> Task 1:
From the passage on the history of Thai Massage, list every part of the simple system of health care that the Buddhist monks brought with them.
> Task 2:
Reproduce the stretch of the Thai Massage passage from "Today, Thai Massage" through "centuries of wisdom.".
> Task 3:
Write the next part of the passage on the history of Thai Massage, picking up after its final sentence.

> Extracted text:
• • • •

2500 years ago, the Indian science of Ayurveda (literally “Life Study”) was prominent in the early Buddhist communities. As Buddhist monks traveled through Southeast Asia, carrying Buddhist meditation and philosophy, they also brought a simple system of health care that involved mindful, compassionate touch, pressure point massage, stretching techniques and herbs. The massage methods of the monks were enhanced and hybridized by the local healing traditions and acquired characteristics of Traditional Chinese Medicine, Yoga, and special techniques with the feet, knees and elbows. In Thailand, this healing art was preserved in buddhist temples and also became the principle form of health care for the Thai Royal Court.
Today, Thai Massage is recognized around the world as a graceful, dynamic form of deeply relaxing and yet energizing bodywork. Contemporary orthopedic knowledge and principles of anatomy and physiology are incorporated into the old systems, allowing Thai Massage to be very modern while still grounded in centuries of wisdom.

• • • •

> Available data:
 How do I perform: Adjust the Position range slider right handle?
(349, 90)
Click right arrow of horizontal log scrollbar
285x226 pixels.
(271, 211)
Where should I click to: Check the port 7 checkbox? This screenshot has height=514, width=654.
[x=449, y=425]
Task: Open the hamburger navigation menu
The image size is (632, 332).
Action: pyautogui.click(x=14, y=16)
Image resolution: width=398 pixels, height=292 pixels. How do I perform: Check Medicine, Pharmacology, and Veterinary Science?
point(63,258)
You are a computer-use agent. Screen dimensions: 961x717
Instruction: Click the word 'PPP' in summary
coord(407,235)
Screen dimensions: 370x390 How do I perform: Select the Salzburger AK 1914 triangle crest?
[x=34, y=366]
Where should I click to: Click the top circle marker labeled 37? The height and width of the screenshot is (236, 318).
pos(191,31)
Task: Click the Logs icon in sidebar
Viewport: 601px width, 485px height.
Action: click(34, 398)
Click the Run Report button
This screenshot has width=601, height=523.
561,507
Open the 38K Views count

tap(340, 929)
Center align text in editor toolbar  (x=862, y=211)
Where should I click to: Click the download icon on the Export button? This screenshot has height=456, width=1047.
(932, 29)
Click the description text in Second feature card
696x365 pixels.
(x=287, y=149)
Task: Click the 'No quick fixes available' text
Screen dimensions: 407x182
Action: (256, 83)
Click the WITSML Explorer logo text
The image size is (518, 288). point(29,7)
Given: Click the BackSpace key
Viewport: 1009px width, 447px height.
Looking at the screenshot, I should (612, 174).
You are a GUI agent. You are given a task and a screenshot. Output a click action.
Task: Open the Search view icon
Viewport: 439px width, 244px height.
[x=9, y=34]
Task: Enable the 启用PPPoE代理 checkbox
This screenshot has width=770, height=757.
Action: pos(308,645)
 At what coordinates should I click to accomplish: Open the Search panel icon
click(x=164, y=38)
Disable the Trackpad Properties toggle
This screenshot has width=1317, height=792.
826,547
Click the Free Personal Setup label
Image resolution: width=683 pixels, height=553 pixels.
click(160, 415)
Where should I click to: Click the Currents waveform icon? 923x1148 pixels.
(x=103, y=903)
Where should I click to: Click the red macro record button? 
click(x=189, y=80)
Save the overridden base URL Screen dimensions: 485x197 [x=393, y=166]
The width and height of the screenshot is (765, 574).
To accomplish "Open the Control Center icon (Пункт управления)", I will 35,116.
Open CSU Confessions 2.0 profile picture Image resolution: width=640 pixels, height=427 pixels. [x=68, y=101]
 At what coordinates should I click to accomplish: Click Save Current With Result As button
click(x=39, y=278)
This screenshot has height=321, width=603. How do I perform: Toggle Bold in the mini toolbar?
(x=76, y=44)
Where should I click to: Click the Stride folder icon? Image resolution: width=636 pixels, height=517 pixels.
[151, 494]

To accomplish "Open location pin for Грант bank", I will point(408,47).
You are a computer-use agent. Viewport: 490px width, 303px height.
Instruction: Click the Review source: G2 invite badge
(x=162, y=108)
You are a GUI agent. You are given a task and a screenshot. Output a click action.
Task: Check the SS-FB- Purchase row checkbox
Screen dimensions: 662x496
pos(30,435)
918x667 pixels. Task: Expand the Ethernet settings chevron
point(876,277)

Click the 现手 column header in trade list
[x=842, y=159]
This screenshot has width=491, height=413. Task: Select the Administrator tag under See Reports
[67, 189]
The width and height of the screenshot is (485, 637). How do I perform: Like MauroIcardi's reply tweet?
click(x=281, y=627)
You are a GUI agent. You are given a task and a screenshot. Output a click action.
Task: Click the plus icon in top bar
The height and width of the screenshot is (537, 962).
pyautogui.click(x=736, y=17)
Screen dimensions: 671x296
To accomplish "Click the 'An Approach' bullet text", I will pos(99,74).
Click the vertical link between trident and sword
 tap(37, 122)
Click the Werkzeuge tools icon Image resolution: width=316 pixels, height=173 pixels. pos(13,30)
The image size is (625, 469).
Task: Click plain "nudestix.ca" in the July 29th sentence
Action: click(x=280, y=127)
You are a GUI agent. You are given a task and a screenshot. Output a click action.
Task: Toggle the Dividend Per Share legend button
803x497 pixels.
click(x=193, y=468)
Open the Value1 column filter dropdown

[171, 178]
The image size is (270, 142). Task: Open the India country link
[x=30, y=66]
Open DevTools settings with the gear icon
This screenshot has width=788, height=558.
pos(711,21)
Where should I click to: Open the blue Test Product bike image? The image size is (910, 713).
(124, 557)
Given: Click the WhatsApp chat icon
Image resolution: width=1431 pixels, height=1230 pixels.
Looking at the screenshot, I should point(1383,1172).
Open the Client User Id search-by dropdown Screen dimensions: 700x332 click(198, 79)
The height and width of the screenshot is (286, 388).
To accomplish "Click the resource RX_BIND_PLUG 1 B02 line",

• • • •

> Your response 1:
- Mindful, compassionate touch
- Pressure point massage
- Stretching techniques
- Herbs

> Your response 2:
Today, Thai Massage is recognized around the world as a graceful, dynamic form of deeply relaxing and yet energizing bodywork. Contemporary orthopedic knowledge and principles of anatomy and physiology are incorporated into the old systems, allowing Thai Massage to be very modern while still grounded in centuries of wisdom.

> Your response 3:
In the session, the receiver is clothed and rested on a comfortable ground-level mat. They will be moved through a series of yoga-like positions with deep stretching and natural body movements in order to help fulfill the body’s potential for movement. Joints are mobilized, circulation is increased and the nervous system is calmed. In the tradition of Thai Massage, although specific concerns can be addressed, the entire body will receive some degree of work in order to ensure the system as a whole is balanced and healthy. For this reason, a 90 or 120 minute session is recommend, although 60 minutes may still be effective if time is limited.
Thai Massage can be either subtle and gentle or deep and vigorous according to the needs of the receiver. It can be safely practiced on those who have a wide variety of health conditions as well as during pregnancy, provided the practitioner is properly trained.